_What you need to do:_ Reproduce the following data word for word, without changing anything.

- - - - -

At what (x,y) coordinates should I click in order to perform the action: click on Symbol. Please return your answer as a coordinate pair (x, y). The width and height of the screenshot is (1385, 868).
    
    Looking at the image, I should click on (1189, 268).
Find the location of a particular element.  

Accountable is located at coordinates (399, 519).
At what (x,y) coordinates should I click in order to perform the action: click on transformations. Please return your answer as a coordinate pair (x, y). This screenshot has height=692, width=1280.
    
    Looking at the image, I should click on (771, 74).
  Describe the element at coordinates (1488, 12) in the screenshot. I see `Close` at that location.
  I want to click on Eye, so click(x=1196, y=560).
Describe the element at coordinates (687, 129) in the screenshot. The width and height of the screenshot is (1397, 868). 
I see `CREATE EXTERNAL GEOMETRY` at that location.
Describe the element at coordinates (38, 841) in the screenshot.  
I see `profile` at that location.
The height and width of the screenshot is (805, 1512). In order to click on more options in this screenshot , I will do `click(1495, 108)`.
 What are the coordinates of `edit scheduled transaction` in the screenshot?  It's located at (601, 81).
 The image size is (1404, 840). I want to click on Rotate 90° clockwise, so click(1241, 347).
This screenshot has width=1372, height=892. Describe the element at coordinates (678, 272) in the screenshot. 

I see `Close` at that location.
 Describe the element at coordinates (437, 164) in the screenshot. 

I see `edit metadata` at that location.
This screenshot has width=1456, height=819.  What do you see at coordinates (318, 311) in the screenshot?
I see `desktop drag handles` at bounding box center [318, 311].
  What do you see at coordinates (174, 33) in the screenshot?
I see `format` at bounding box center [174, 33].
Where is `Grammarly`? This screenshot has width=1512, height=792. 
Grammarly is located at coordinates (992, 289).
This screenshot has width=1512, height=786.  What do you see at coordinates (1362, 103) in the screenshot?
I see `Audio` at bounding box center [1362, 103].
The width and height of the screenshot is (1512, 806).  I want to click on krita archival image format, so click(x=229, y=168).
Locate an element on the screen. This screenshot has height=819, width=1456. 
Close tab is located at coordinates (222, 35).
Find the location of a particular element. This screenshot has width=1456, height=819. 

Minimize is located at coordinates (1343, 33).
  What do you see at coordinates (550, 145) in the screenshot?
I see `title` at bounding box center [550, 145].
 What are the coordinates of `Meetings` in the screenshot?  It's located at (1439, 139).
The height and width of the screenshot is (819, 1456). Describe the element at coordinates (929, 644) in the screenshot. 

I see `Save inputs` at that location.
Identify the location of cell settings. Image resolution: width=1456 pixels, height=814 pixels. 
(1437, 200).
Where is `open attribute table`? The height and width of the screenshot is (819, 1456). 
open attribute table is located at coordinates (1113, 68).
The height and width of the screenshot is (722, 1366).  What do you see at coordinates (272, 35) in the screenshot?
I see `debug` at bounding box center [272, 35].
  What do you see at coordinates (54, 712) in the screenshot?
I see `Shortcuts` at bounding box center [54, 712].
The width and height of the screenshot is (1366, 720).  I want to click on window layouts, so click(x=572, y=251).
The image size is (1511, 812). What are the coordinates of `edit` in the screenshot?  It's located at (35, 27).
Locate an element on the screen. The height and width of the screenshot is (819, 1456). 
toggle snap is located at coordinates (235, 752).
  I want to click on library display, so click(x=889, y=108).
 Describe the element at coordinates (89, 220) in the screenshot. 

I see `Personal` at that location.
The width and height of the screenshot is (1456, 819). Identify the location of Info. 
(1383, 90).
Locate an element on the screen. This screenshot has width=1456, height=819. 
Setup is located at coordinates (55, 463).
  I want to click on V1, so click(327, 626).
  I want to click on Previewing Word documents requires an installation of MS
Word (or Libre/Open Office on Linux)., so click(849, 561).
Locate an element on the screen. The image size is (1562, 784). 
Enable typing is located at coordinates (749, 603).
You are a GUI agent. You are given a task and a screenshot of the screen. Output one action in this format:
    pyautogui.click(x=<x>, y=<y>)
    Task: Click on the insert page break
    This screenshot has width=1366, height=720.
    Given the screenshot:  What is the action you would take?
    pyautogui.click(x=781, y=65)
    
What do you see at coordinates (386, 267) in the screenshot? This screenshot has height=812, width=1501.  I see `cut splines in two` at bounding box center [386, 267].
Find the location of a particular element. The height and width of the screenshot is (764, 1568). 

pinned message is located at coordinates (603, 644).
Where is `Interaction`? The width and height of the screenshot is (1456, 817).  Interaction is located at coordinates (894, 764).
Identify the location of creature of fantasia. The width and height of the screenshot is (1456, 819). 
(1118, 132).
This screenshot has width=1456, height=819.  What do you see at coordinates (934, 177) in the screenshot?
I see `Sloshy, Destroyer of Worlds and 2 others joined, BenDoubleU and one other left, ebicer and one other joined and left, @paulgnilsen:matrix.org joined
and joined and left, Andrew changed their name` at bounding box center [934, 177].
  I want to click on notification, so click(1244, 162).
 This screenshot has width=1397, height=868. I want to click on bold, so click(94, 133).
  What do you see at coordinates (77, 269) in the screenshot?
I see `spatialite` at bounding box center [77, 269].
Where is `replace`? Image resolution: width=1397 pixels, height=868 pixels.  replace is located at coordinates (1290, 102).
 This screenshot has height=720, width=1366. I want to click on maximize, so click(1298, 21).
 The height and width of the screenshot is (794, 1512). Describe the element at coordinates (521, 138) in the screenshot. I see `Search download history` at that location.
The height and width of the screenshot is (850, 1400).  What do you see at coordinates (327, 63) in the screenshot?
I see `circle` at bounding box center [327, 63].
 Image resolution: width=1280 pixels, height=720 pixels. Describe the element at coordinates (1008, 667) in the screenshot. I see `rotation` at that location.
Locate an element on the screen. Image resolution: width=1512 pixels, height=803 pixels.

- - - - -

_The result:_
At what (x,y) coordinates should I click in order to perform the action: click on Symbol. Please return your answer as a coordinate pair (x, y). The width and height of the screenshot is (1385, 868).
    
    Looking at the image, I should click on (1189, 268).
Find the location of a particular element.  

Accountable is located at coordinates (399, 519).
At what (x,y) coordinates should I click in order to perform the action: click on transformations. Please return your answer as a coordinate pair (x, y). This screenshot has height=692, width=1280.
    
    Looking at the image, I should click on (771, 74).
  Describe the element at coordinates (1488, 12) in the screenshot. I see `Close` at that location.
  I want to click on Eye, so click(x=1196, y=560).
Describe the element at coordinates (687, 129) in the screenshot. The width and height of the screenshot is (1397, 868). 
I see `CREATE EXTERNAL GEOMETRY` at that location.
Describe the element at coordinates (38, 841) in the screenshot.  
I see `profile` at that location.
The height and width of the screenshot is (805, 1512). In order to click on more options in this screenshot , I will do `click(1495, 108)`.
 What are the coordinates of `edit scheduled transaction` in the screenshot?  It's located at (601, 81).
 The image size is (1404, 840). I want to click on Rotate 90° clockwise, so click(1241, 347).
This screenshot has width=1372, height=892. Describe the element at coordinates (678, 272) in the screenshot. 

I see `Close` at that location.
 Describe the element at coordinates (437, 164) in the screenshot. 

I see `edit metadata` at that location.
This screenshot has width=1456, height=819.  What do you see at coordinates (318, 311) in the screenshot?
I see `desktop drag handles` at bounding box center [318, 311].
  What do you see at coordinates (174, 33) in the screenshot?
I see `format` at bounding box center [174, 33].
Where is `Grammarly`? This screenshot has width=1512, height=792. 
Grammarly is located at coordinates (992, 289).
This screenshot has width=1512, height=786.  What do you see at coordinates (1362, 103) in the screenshot?
I see `Audio` at bounding box center [1362, 103].
The width and height of the screenshot is (1512, 806).  I want to click on krita archival image format, so click(x=229, y=168).
Locate an element on the screen. This screenshot has height=819, width=1456. 
Close tab is located at coordinates (222, 35).
Find the location of a particular element. This screenshot has width=1456, height=819. 

Minimize is located at coordinates (1343, 33).
  What do you see at coordinates (550, 145) in the screenshot?
I see `title` at bounding box center [550, 145].
 What are the coordinates of `Meetings` in the screenshot?  It's located at (1439, 139).
The height and width of the screenshot is (819, 1456). Describe the element at coordinates (929, 644) in the screenshot. 

I see `Save inputs` at that location.
Identify the location of cell settings. Image resolution: width=1456 pixels, height=814 pixels. 
(1437, 200).
Where is `open attribute table`? The height and width of the screenshot is (819, 1456). 
open attribute table is located at coordinates (1113, 68).
The height and width of the screenshot is (722, 1366).  What do you see at coordinates (272, 35) in the screenshot?
I see `debug` at bounding box center [272, 35].
  What do you see at coordinates (54, 712) in the screenshot?
I see `Shortcuts` at bounding box center [54, 712].
The width and height of the screenshot is (1366, 720).  I want to click on window layouts, so click(x=572, y=251).
The image size is (1511, 812). What are the coordinates of `edit` in the screenshot?  It's located at (35, 27).
Locate an element on the screen. The height and width of the screenshot is (819, 1456). 
toggle snap is located at coordinates (235, 752).
  I want to click on library display, so click(x=889, y=108).
 Describe the element at coordinates (89, 220) in the screenshot. 

I see `Personal` at that location.
The width and height of the screenshot is (1456, 819). Identify the location of Info. 
(1383, 90).
Locate an element on the screen. This screenshot has width=1456, height=819. 
Setup is located at coordinates (55, 463).
  I want to click on V1, so click(327, 626).
  I want to click on Previewing Word documents requires an installation of MS
Word (or Libre/Open Office on Linux)., so click(849, 561).
Locate an element on the screen. The image size is (1562, 784). 
Enable typing is located at coordinates (749, 603).
You are a GUI agent. You are given a task and a screenshot of the screen. Output one action in this format:
    pyautogui.click(x=<x>, y=<y>)
    Task: Click on the insert page break
    This screenshot has width=1366, height=720.
    Given the screenshot:  What is the action you would take?
    pyautogui.click(x=781, y=65)
    
What do you see at coordinates (386, 267) in the screenshot? This screenshot has height=812, width=1501.  I see `cut splines in two` at bounding box center [386, 267].
Find the location of a particular element. The height and width of the screenshot is (764, 1568). 

pinned message is located at coordinates (603, 644).
Where is `Interaction`? The width and height of the screenshot is (1456, 817).  Interaction is located at coordinates (894, 764).
Identify the location of creature of fantasia. The width and height of the screenshot is (1456, 819). 
(1118, 132).
This screenshot has width=1456, height=819.  What do you see at coordinates (934, 177) in the screenshot?
I see `Sloshy, Destroyer of Worlds and 2 others joined, BenDoubleU and one other left, ebicer and one other joined and left, @paulgnilsen:matrix.org joined
and joined and left, Andrew changed their name` at bounding box center [934, 177].
  I want to click on notification, so click(1244, 162).
 This screenshot has width=1397, height=868. I want to click on bold, so click(94, 133).
  What do you see at coordinates (77, 269) in the screenshot?
I see `spatialite` at bounding box center [77, 269].
Where is `replace`? Image resolution: width=1397 pixels, height=868 pixels.  replace is located at coordinates (1290, 102).
 This screenshot has height=720, width=1366. I want to click on maximize, so click(1298, 21).
 The height and width of the screenshot is (794, 1512). Describe the element at coordinates (521, 138) in the screenshot. I see `Search download history` at that location.
The height and width of the screenshot is (850, 1400).  What do you see at coordinates (327, 63) in the screenshot?
I see `circle` at bounding box center [327, 63].
 Image resolution: width=1280 pixels, height=720 pixels. Describe the element at coordinates (1008, 667) in the screenshot. I see `rotation` at that location.
Locate an element on the screen. Image resolution: width=1512 pixels, height=803 pixels.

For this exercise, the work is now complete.